Reform was needed in 1979, desperately. But not a government that sought to impose a ideological utopia and attack those it feared and despised.

We weren't saved, we saved ourselves. From where My family and I sat, we merely got a torrent of shit from the Thatcher government and that goes for millions others

With regards to the blog, I quite like it quiet mind :)I get to post whenever and however and the comments are generally more fun and next to no trolls

ModernityBlog said...

good one :)

and trolls are not to be encouraged, I've have one or 2, that's too many, they are a pain.

Anonymous said...

wtf are you talking about?

this is so vague, unformed, pretentiously but vacuously convoluted, hypothetical and wittering, it looks like an acid trip.

do you take drugs, lad?

religion is shit.
different idiots argue about their different fairy tales.

islam is special, special, shit, because mohammed was a murdering, paedophile, raping, looting, enslaving barbarian.

and thats about it.

socialrepublican said...

Comrade Anon

Yes I do, not acid mind.
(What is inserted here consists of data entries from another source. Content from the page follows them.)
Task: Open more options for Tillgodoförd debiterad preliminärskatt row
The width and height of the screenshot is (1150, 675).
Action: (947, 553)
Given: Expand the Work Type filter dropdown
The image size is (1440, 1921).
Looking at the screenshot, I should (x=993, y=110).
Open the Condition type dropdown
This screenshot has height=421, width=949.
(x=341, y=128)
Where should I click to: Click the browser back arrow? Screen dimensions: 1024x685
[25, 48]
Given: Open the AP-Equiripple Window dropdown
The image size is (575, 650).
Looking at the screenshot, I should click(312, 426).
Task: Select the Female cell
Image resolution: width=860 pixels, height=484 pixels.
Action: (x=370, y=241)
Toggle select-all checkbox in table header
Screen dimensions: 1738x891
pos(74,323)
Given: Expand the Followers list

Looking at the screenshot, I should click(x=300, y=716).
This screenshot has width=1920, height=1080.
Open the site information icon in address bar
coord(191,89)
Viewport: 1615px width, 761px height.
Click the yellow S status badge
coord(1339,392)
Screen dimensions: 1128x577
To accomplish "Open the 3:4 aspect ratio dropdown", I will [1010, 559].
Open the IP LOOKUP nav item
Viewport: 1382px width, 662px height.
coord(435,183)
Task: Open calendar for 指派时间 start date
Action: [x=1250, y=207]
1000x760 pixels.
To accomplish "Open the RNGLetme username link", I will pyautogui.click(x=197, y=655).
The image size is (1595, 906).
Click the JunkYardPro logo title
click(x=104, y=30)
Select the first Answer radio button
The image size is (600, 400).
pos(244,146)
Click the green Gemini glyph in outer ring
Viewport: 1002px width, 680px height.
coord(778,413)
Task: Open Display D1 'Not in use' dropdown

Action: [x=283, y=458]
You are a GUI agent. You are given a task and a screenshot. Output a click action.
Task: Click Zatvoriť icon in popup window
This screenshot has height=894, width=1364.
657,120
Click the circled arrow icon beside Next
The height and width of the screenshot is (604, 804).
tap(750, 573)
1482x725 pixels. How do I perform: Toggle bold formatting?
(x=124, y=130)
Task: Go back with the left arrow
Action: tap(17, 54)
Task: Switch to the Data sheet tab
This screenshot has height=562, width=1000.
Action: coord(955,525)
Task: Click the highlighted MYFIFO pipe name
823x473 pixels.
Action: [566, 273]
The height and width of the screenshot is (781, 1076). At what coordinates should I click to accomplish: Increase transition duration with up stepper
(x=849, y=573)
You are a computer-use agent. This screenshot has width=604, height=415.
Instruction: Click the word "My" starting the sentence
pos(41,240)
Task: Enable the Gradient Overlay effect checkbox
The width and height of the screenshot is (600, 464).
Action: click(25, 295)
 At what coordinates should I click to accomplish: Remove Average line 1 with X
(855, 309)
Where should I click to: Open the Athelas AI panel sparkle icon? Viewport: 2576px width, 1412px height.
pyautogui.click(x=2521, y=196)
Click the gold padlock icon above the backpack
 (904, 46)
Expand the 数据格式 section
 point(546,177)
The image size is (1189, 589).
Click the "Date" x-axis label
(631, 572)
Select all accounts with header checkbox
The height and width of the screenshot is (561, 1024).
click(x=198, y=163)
Maybe that abuse of such semisynthetic psychodelic drugs has damaged your capacity for comprehension and the ability to form paragraphs. A sad cost. But never fear, if there are particular bits that you need explaining, please be specific and I shall try my best

For starters, why Islam might be considered 'special, special, shit' from those talking from a christian perspective was the aim of the post.